Zudem erwiesen sich die Bandmedien auch nicht als absolut sicher. Ein reinrassiger Disc-to-Disc-Ansatz versprach die höchste Effizienz und Sicherheit. Das Speicherziel war daher ein Disc-Array mit RAID-Funktionalität und Highspeed-Datentransfer.

Eine reine Festplatten-Lösung

Nach einer Sondierung des Hardware-Marktes entschied sich Xpert.IT für ein RAID-NAS-System, bestehend aus internen Cheetah-15K.5-Enterprise-Festplatten von Seagate mit Perpendicular-Magnetic-Recording-Technik. Mit bis zu 300 Gigabyte Speicherkapazität und 15.000 Umdrehungen pro Minute zählen sie zurzeit zu den schnellsten und zuverlässigsten Festplatten am Markt. „Wegen der anhaltenden Datenraten von bis zu 125 Megabyte pro Sekunde und Suchzeiten bis zu 3,5 Millisekunden bei einer hohen Speicherkapazität hielten wir dieses Modell für die beste am Markt erhältliche Festplatte”.

Mit insgesamt acht internen Cheetah-Festplatten, sieben davon im RAID-Verbund und eine im Hot-Spare-Modus, entstand ein RAID-5-Verbund mit 1,8 Terabyte Kapazität – ergänzt durch fünf externe Festplatten vom Typ Seagate Freeagent Pro mit jeweils 750 Gigabyte. Mit den externen Platten können Andreas Gursky und seine Mitarbeiter an beliebigen Orten auf den Bilder-Pool zugreifen. So eignet sich die Freeagent Pro auch als portable Platte für Wanderausstellungen.

Das RAID-System ist in Laufwerke unterteilt, die für die Mitarbeiter zugänglich sind, sowie in Laufwerke, die nur für administrative Zwecke freigegeben sind, z. B. für komprimierte Backups oder verschlüsselte Images und Config Files. Als komplettes Hardware-RAID sind die Festplatten für Snapshots konfiguriert. Eine aktuelle Dateiversion steht sowohl auf dem Apple-Rechner als auch im RAID-System zur Verfügung. Die Klassifizierung wird über eine Datenbank-Anwendung vorgenommen.

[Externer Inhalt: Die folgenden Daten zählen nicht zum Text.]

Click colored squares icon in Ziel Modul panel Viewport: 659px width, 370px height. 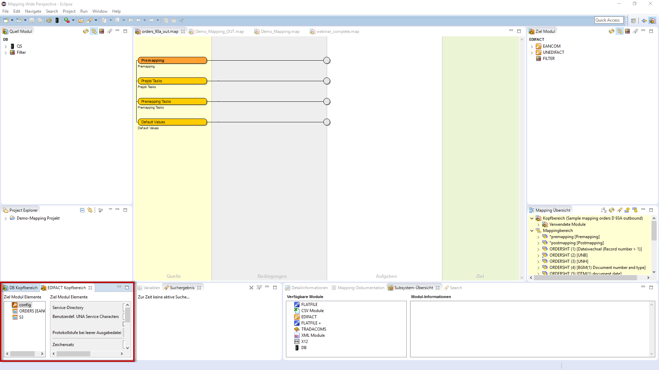coord(627,31)
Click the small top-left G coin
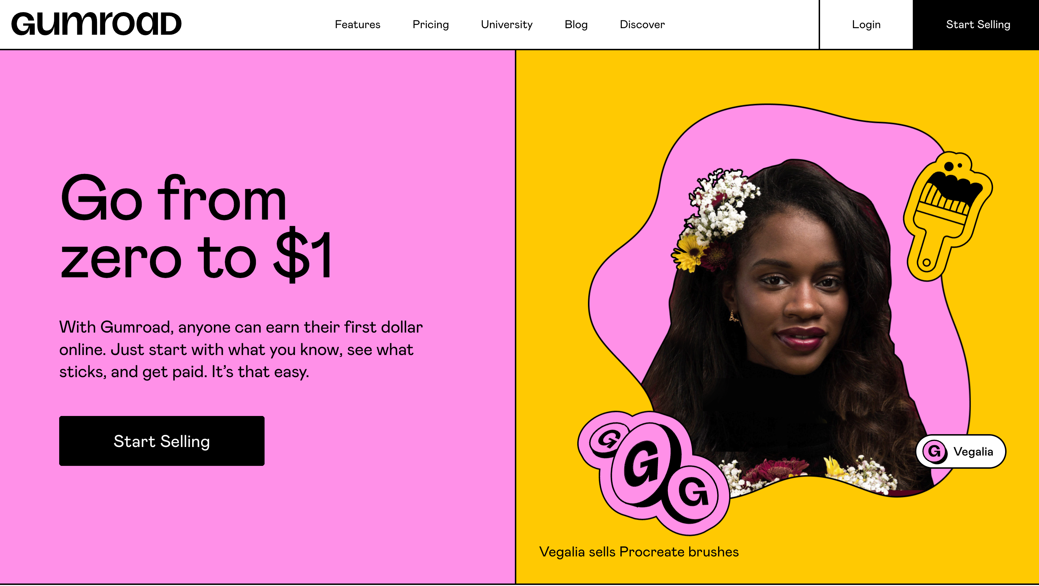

Vor dem Einbau beim Anwender wurden die Festplatten ausgiebig getestet. Das Formatieren der acht Festplatten für den Aufbau des RAID-5-Verbundes nahm rund 24 Stunden in Anspruch. Die meiste Zeit wurde jedoch in die umfangreichen Burn-in-Tests investiert. Die Schreib- und Leseraten wurden über einen Zeitraum von circa 48 Stunden immer weiter nach oben gefahren und die Festplatten gezielt an ihre Leistungsgrenzen gebracht. Dass die Festplatten mit ihren 15.000 Umdrehungen pro Minute sehr heiß und laut werden, fiel in der abgeschotteten Umgebung jedoch nicht ins Gewicht. Die gesamte kritische Hardware, darunter auch die Netzteile, sind redundant ausgelegt.

Backup und Restore

Gesichert wird gewöhnlich über Journal Replication (Point-in-Time-Backup) oder Snapshot Replication, also kontinuierlich oder zu bestimmbaren Zeitpunkten.

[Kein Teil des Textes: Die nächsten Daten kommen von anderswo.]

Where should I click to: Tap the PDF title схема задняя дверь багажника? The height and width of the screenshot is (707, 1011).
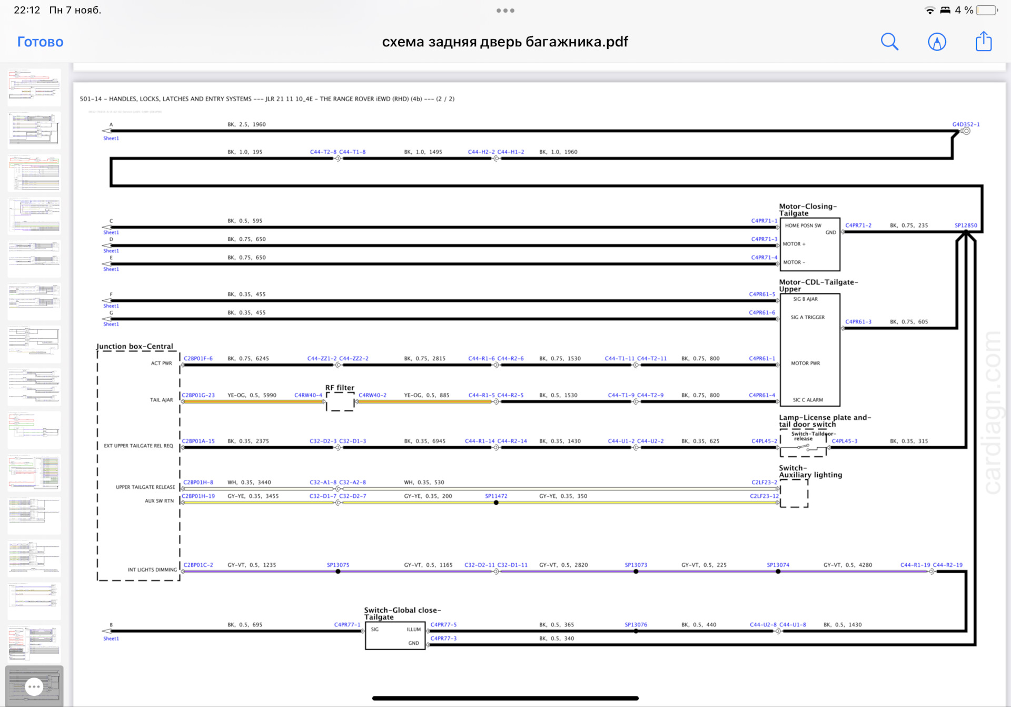(505, 42)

Im Restore-Fall der Datenbank lässt sich eine LUN mithilfe von Snapshots auf einen früheren Zustand zurückfahren. Die Administration des Hardware-RAID-Verbundes erfolgt über einen direkten Zugriff mit Monitor und Tastatur, aber auch als Remote-Dienstleistung des Düsseldorfer Systemhauses.

Zum schnellen Arbeiten kam nur ein IP-basierendes Netzwerk mit Gigabit-Ethernet in Betracht, damit die Geschwindigkeit des RAID-Systems nicht im Netzwerk verloren geht und sich das Netzwerk als Trichter erweist. „Ein Consumer-Netzwerk mit 100 Megabit pro Sekunde erreicht bei der Datenübertragung ein theoretisches Maximum von 12,5 Megabyte pro Sekunde”, rechnet Christian Kummetat. „Die High-Performance-Festplatten wären gerade mal zu zehn Prozent ausgelastet gewesen.”

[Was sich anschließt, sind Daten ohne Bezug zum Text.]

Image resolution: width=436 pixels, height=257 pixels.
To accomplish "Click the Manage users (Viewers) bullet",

Um diesen Trichter-Effekt zu vermeiden, war die Realisierung eines Gigabit-Netzwerkes notwendig. Der maximale Datendurchsatz beträgt hierbei rund 125 Megabyte pro Sekunde und deckt sich somit mit den Schreib- und Lesewerten der Cheetah 15K.5. Um die Dateien entsprechend performant von jedem Rechner im Netzwerk zu übertragen, wurde das RAID-System mit zwei Gigabit-Ethernet-Karten ausgestattet, die per Bond virtuell zusammengeführt wurden.

Das Fazit: Der Fotograf Andreas Gursky kann nun auf eine performante und sichere Backup-Lösung zugreifen und so seine Fotografien für die Nachwelt erhalten.